## WHAT TO WORK ON
A. Reproduce the part of the passage on beneficial and deleterious mutations that opens with the words containing "Yup, that's a" and closes with "the biggest problems).".
B. Carry the discussion of beneficial and deleterious mutations forward from its last sentence.

Additionally, beneficial and neutral mutations do not always spread to 100% of the species population. A Y-linked trait won't spread without a male lineage.


I still think that your definition of beneficial and deleterious is defined post-hoc as "survives/does not survive long enough to reach the stable state."

Yup, that's a pretty good description of the assumption/definition, for all the good and bad things it brings with it; I mostly agree with the rest of what you've said.

FWIW, I've mainly seen the one-mutation-one-death rule applied to arguments that attempted to place informational speed or capacity limits on the process of evolution, and in most cases it has turned out that these arguments fail when applied to the real world because of precisely the types of arguments that you've made against this rule (sexual recombination and the fact that evolution is never in a steady state tend to be the biggest problems).

An aside on the topic of defining beneficial/deleterious mutations: the problem is a very difficult one, because in reality the effect of a mutation is at best distributional and not measurable along a single axis of goodness/badness. I don't know much about the state of the art here, but if I was going to sit down and try to figure out a way to try to estimate "benificial-ness" of a mutation (even as a distribution), I'd say you've put your finger on exactly the right question to focus on, that there's a tension between what might be immediately beneficial and what would be beneficial in the longer term. For instance, a gene that made someone have babies like crazy by always sacrificing one's grandchildren for nourishment would be fantastic for 1-generation-out fitness, but terrible for 2-generations-out. Similarly, in an environment where pre-reproductive death was very common, an adaptation that decreased the likelihood to have children by a small factor but significantly increased the ability to keep them alive would be very beneficial at 2-generations but deleterious at 1. So pure-local effects measured 1 generation down the line won't necessarily tell us enough (though in the vast majority of cases, it's probably good enough).

## INFORMATION SUPPLIED
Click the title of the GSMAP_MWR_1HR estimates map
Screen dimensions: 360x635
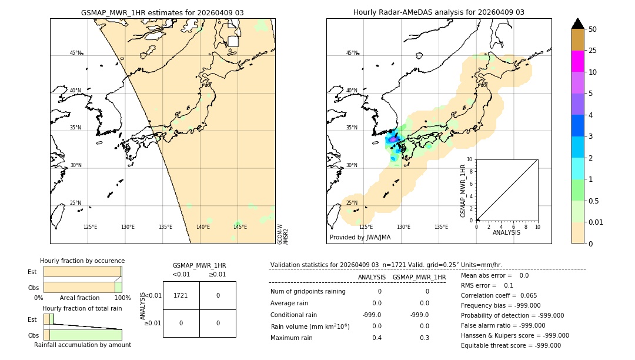[162, 12]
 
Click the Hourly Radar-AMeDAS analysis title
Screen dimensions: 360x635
[439, 12]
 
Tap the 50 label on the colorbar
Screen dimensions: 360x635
[593, 29]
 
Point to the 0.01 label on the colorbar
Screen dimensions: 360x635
[596, 222]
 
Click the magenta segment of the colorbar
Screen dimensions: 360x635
[577, 61]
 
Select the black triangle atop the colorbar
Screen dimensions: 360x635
[577, 24]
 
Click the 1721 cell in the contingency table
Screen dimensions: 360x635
[181, 295]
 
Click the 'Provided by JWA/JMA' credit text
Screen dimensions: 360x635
[360, 238]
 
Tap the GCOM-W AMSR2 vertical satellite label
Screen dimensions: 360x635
[283, 234]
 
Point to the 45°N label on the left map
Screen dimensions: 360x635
[76, 53]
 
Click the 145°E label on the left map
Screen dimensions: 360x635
[240, 227]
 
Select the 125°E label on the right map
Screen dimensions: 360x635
[366, 227]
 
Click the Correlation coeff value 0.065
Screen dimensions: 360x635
[529, 295]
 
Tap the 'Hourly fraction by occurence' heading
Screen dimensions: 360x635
[82, 261]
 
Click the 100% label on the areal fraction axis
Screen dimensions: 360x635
[122, 298]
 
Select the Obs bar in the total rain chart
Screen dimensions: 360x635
[82, 335]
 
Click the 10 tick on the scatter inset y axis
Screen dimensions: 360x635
[470, 159]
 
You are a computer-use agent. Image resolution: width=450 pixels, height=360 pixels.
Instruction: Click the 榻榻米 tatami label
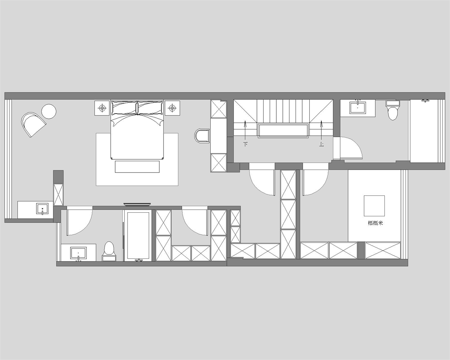[x=375, y=223]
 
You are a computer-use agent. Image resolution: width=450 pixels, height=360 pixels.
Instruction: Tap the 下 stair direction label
[x=246, y=144]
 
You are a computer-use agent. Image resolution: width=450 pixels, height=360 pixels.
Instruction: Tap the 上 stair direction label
[x=321, y=144]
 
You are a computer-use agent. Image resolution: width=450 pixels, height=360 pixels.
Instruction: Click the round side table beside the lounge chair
[x=49, y=111]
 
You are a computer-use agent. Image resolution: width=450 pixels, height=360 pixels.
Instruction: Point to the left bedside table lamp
[x=102, y=108]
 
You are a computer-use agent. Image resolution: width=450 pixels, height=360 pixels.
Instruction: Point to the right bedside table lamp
[x=172, y=108]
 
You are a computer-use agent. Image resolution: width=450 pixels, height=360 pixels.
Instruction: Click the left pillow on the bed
[x=124, y=108]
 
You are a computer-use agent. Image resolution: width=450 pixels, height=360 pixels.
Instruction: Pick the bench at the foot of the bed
[x=137, y=167]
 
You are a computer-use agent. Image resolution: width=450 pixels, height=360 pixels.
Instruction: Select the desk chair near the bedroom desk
[x=202, y=136]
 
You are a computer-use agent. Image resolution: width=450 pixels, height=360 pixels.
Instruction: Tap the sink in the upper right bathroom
[x=358, y=108]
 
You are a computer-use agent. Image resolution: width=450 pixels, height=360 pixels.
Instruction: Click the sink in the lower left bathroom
[x=78, y=254]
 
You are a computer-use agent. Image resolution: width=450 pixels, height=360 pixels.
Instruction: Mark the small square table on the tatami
[x=374, y=206]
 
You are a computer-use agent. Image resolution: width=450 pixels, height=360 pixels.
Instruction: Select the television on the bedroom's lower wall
[x=137, y=204]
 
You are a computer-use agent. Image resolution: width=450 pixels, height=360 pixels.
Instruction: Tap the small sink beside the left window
[x=42, y=209]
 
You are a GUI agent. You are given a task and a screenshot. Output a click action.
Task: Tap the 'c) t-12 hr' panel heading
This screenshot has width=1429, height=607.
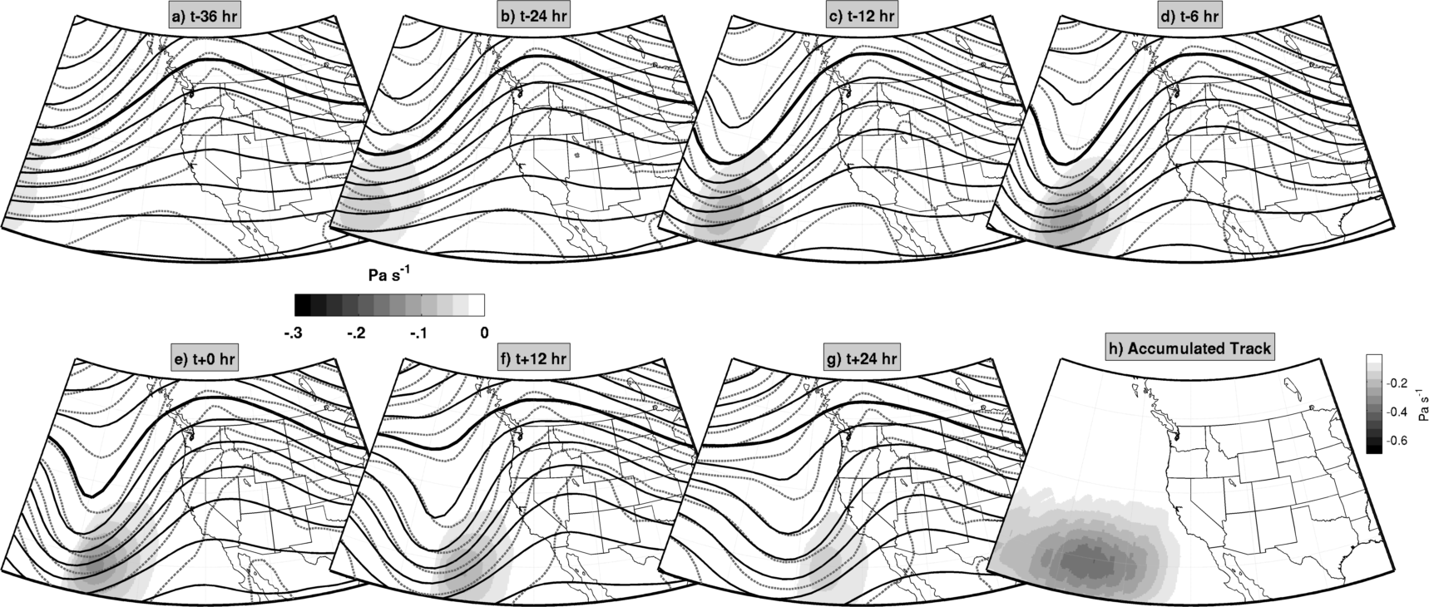863,17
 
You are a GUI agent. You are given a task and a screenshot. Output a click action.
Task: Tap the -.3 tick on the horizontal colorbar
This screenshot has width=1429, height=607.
292,333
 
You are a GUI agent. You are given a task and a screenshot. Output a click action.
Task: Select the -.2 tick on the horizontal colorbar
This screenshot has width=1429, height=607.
355,333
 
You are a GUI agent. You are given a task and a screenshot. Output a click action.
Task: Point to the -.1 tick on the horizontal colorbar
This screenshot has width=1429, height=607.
418,333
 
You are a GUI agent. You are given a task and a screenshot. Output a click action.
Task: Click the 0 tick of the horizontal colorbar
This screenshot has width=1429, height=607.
484,333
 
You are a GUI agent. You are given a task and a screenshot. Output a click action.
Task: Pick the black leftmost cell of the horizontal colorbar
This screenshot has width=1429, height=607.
303,305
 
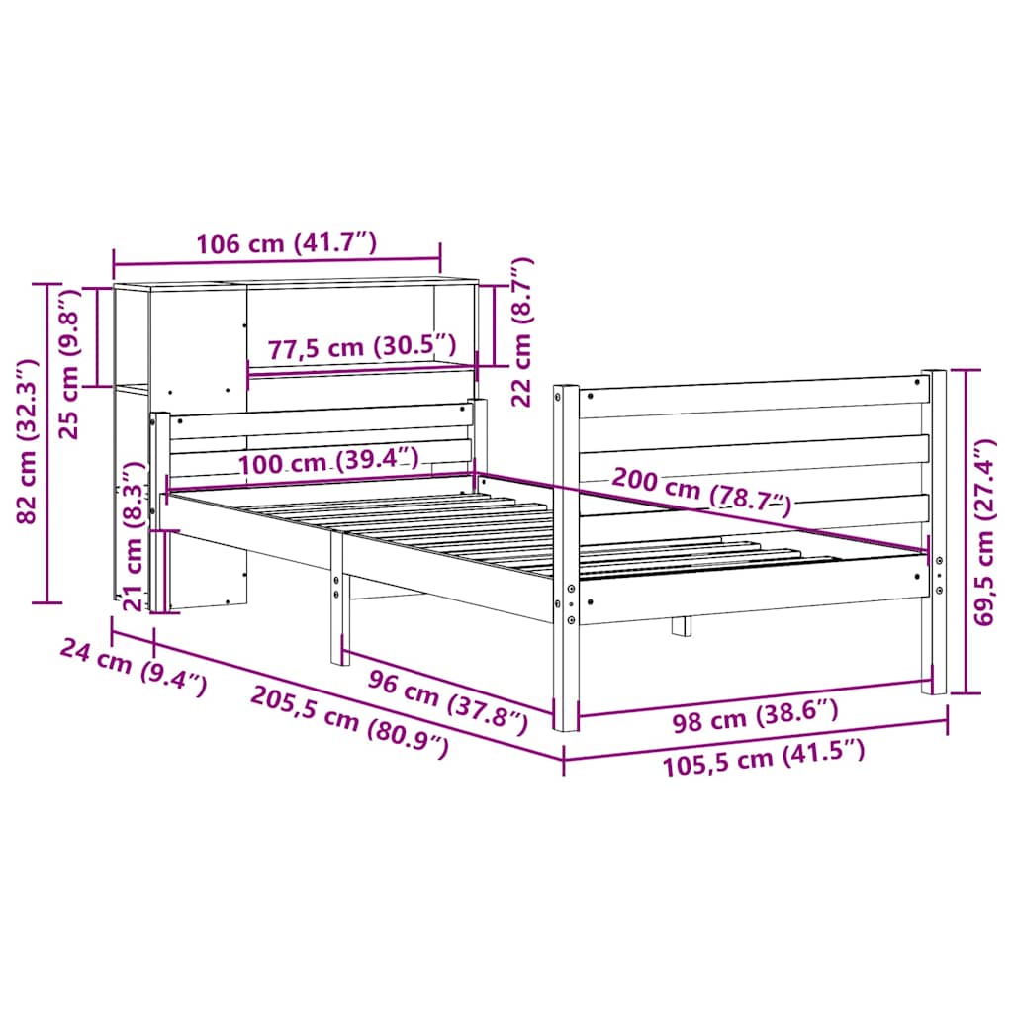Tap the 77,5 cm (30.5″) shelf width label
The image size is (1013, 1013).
[362, 346]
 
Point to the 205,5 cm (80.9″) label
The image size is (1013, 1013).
[349, 721]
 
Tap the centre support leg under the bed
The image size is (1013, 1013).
[682, 626]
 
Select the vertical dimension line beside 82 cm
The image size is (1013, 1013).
[46, 442]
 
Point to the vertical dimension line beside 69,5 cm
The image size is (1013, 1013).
[967, 530]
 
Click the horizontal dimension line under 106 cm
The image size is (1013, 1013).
[277, 264]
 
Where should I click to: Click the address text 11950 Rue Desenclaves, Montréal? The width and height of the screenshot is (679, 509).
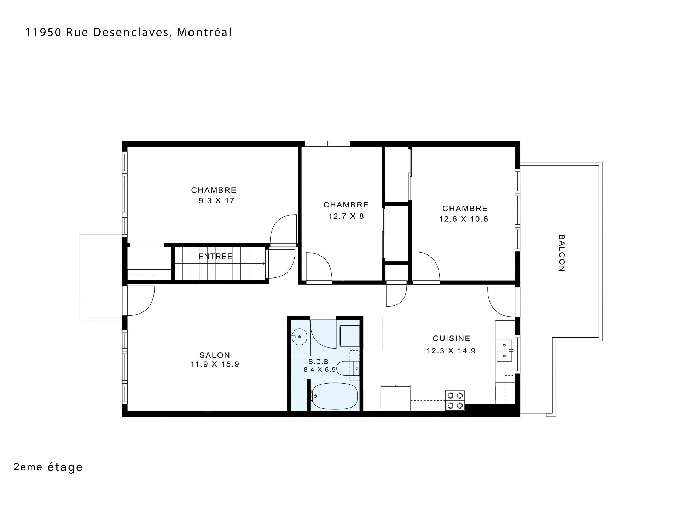pos(129,33)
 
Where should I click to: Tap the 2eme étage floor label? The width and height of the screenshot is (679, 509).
pos(48,467)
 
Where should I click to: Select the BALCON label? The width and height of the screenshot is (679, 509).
pos(561,253)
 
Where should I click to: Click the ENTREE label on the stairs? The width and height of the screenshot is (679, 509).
pos(215,257)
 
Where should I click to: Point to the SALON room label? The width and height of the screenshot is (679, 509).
pos(215,355)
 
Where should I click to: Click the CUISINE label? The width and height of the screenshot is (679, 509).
pos(452,338)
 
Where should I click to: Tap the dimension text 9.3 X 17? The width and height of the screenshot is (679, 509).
pos(216,201)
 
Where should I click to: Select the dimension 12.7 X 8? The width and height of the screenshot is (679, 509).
pos(346,216)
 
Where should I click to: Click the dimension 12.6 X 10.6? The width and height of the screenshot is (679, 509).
pos(464,219)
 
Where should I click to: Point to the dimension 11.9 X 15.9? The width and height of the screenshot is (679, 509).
pos(215,364)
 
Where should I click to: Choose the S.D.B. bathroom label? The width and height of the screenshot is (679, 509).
pos(319,362)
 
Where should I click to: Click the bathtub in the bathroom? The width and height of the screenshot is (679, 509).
pos(334,397)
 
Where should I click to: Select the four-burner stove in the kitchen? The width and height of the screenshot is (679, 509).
pos(455,400)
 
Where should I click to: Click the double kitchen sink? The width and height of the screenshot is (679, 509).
pos(504,350)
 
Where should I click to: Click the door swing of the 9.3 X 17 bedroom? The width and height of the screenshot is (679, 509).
pos(283,229)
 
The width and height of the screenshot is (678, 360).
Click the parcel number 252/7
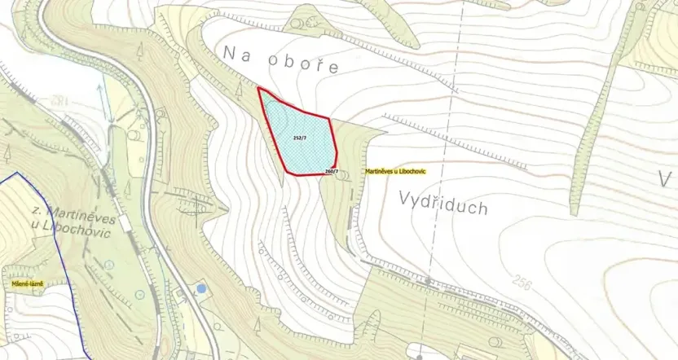pyautogui.click(x=299, y=138)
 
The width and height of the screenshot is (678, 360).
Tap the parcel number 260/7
pyautogui.click(x=331, y=171)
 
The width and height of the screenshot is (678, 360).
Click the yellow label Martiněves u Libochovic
pyautogui.click(x=395, y=172)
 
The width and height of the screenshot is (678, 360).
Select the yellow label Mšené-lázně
pyautogui.click(x=28, y=283)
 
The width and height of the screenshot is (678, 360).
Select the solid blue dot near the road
pyautogui.click(x=201, y=288)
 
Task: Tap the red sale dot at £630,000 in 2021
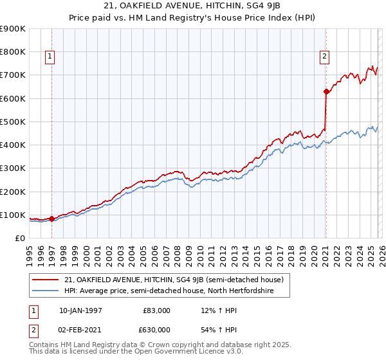(326, 91)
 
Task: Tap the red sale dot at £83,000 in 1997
(52, 219)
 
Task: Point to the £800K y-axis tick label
(13, 52)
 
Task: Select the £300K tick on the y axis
(13, 168)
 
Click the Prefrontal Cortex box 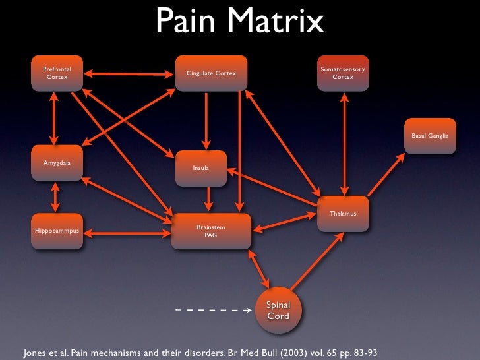coord(56,73)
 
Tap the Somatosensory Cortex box coord(343,73)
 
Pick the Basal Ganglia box coord(430,136)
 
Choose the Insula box coord(200,168)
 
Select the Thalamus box coord(343,214)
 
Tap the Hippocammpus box coord(57,231)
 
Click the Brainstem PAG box coord(211,231)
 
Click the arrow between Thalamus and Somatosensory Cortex coord(343,143)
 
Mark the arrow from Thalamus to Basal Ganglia coord(386,175)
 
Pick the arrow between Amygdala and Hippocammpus coord(55,196)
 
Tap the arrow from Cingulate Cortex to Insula coord(207,121)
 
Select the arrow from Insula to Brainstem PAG coord(208,198)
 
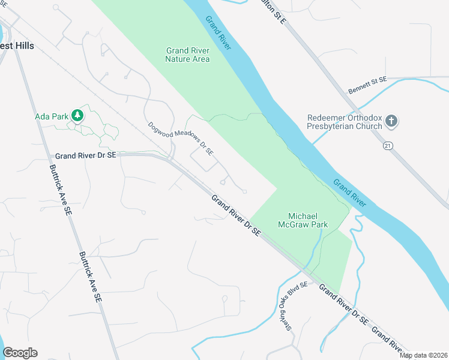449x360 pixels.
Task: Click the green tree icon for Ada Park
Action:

## ANSWERS TO THE EXERCISE
A.
Yup, that's a pretty good description of the assumption/definition, for all the good and bad things it brings with it; I mostly agree with the rest of what you've said.

FWIW, I've mainly seen the one-mutation-one-death rule applied to arguments that attempted to place informational speed or capacity limits on the process of evolution, and in most cases it has turned out that these arguments fail when applied to the real world because of precisely the types of arguments that you've made against this rule (sexual recombination and the fact that evolution is never in a steady state tend to be the biggest problems).

B.
On the other hand, a purely-global view is not right either, because as you've mentioned, environmental changes or genetic shifts within the species can turn previously helpful traits into "bad" ones. So measuring regret after the fact will not suffice, and further, it misses the fact that at the moment the mutation happens, there is some distribution that describes the likely outcomes of that mutation given the current state of the world, using no information from the future (even if we don't know it or can't feasibly calculate it). The extinct bird species definitely had beneficial mutations even though some freak event wiped them out later, and we need to account for that. So something more subtle is required.

In order to do better we'd probably have to make some assumptions to eventually cut off the familial dependencies, like perhaps that the presence or absence of a gene in an N-th grandparent can have no direct causal effect on the survival of the animal in question (i.e. direct nurture effects are limited in time - even this assumption is questionable in the face of things like family wealth). We'd also have to assume that we could quantify the expected changes in the environment into some sort of distribution, including distributional assumptions for expected changes in the rest of the population (luckily these changes should be rather slow, when measured in generations). Then we could in theory compare the expected size of a family tree branching from a member that possesses a new mutation after that N-th generation, to the base case, the family tree without that mutation. Of course, the "expected size" is a trivialization of the real distribution, which would better describe the possible effects of a mutation (and the details of that distribution might strongly effect the population dynamics).

It quickly gets messy, and requires a lot of assumptions. And even after all that, we wouldn't have a very clean number to work with, i.e. we couldn't easily continuous-ize the situation and write down an ODE that took the "beneficial-ness" of a mutation and showed us what would happen, because other details of the distribution would be important, as well.